Please set out each line below exactly as it stands, without the images.

MATERIAL FOR THE TASK section start

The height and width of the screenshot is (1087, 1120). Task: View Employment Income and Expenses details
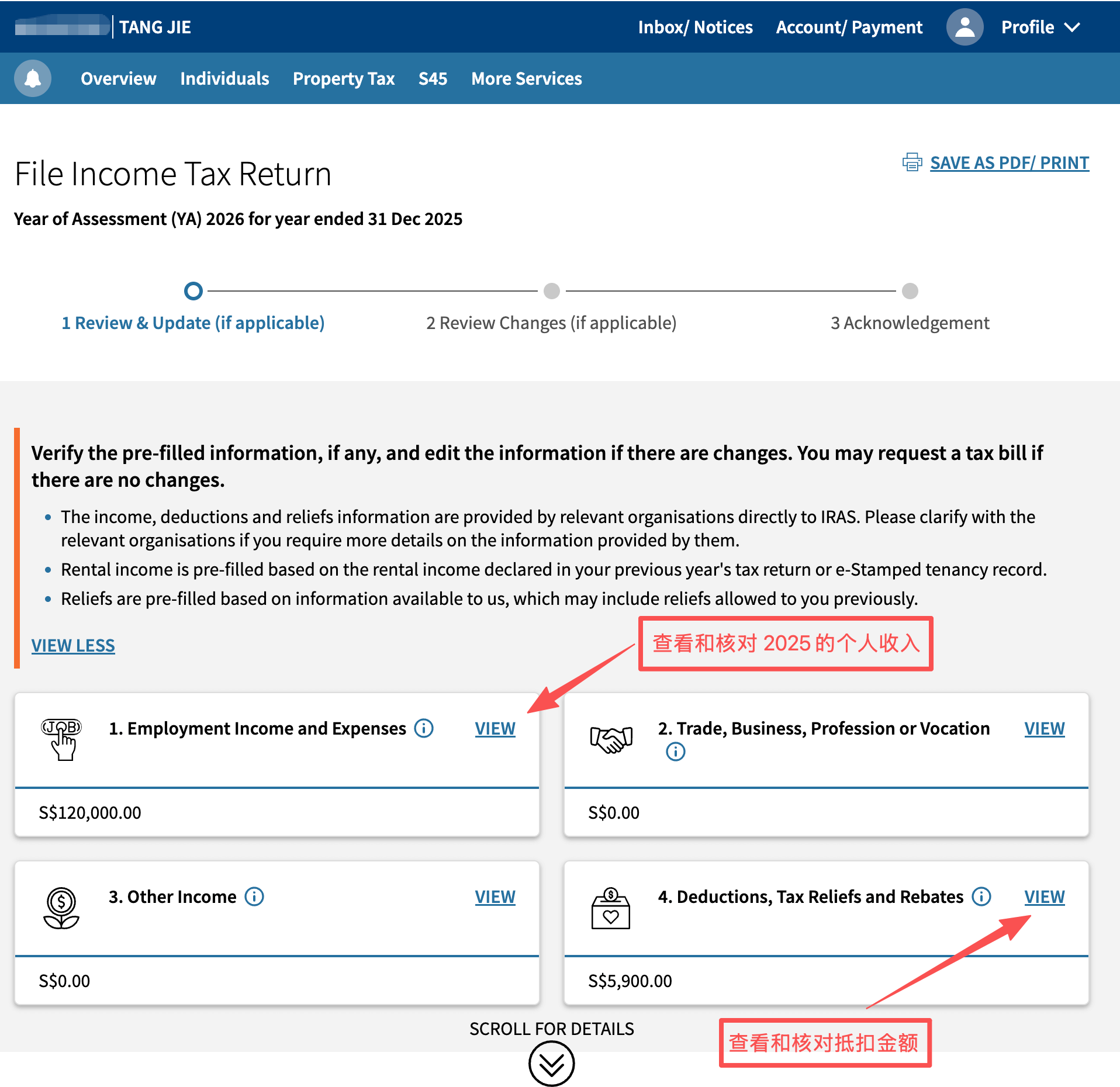pos(495,729)
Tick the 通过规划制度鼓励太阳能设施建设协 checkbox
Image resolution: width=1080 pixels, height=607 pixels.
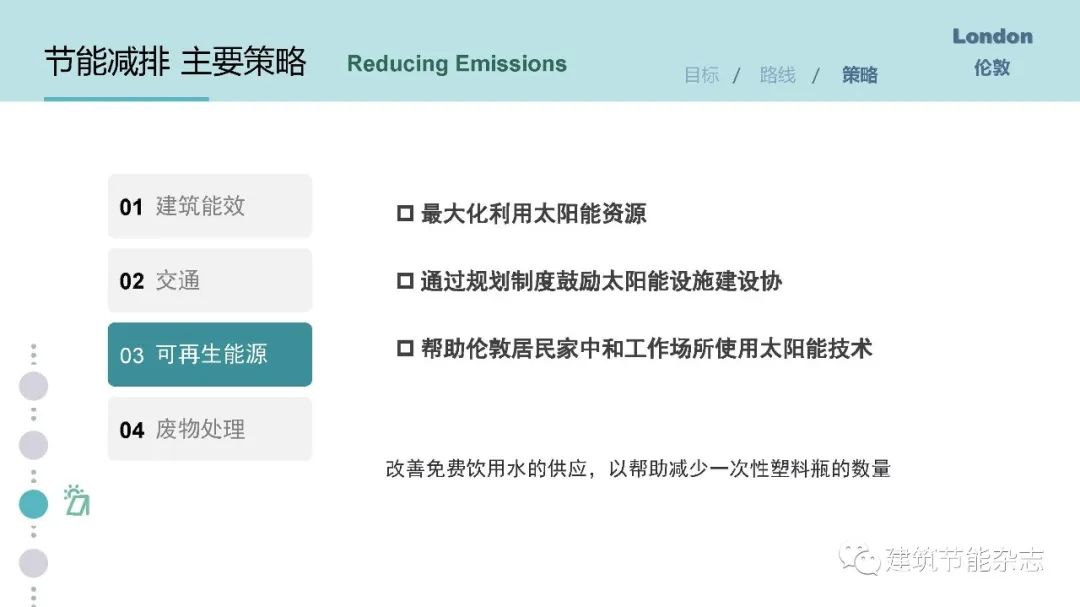pos(405,282)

MATERIAL FOR THE TASK section end

*RESPONSE TO THE EXERCISE*:
The height and width of the screenshot is (1087, 1120). Task: View Employment Income and Expenses details
pos(495,729)
Tick the 通过规划制度鼓励太阳能设施建设协 checkbox
Image resolution: width=1080 pixels, height=607 pixels.
pos(405,282)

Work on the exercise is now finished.